WHAT YOU HAVE TO DO
Change every "checkbox" in the records below to "check box", keeping all other text the same.

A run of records
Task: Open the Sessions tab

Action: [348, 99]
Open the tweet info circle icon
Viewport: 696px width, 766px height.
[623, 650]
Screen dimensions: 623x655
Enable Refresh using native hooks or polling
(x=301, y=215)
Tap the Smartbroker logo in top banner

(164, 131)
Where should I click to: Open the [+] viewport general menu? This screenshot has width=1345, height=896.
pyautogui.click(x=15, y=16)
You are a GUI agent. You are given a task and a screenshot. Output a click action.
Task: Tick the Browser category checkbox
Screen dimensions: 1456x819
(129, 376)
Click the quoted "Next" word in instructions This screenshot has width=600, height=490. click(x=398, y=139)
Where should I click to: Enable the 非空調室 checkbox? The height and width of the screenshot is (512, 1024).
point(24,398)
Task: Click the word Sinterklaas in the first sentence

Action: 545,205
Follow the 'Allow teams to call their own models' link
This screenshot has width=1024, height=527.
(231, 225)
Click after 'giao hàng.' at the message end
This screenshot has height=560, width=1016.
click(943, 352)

RESULT OF THE EXERCISE
Task: Open the Sessions tab

Action: [348, 99]
Open the tweet info circle icon
Viewport: 696px width, 766px height.
[623, 650]
Screen dimensions: 623x655
Enable Refresh using native hooks or polling
(x=301, y=215)
Tap the Smartbroker logo in top banner

(164, 131)
Where should I click to: Open the [+] viewport general menu? This screenshot has width=1345, height=896.
pyautogui.click(x=15, y=16)
You are a GUI agent. You are given a task and a screenshot. Output a click action.
Task: Tick the Browser category check box
Screen dimensions: 1456x819
(129, 376)
Click the quoted "Next" word in instructions This screenshot has width=600, height=490. click(x=398, y=139)
Where should I click to: Enable the 非空調室 check box? The height and width of the screenshot is (512, 1024).
point(24,398)
Task: Click the word Sinterklaas in the first sentence

Action: 545,205
Follow the 'Allow teams to call their own models' link
This screenshot has width=1024, height=527.
(231, 225)
Click after 'giao hàng.' at the message end
This screenshot has height=560, width=1016.
click(943, 352)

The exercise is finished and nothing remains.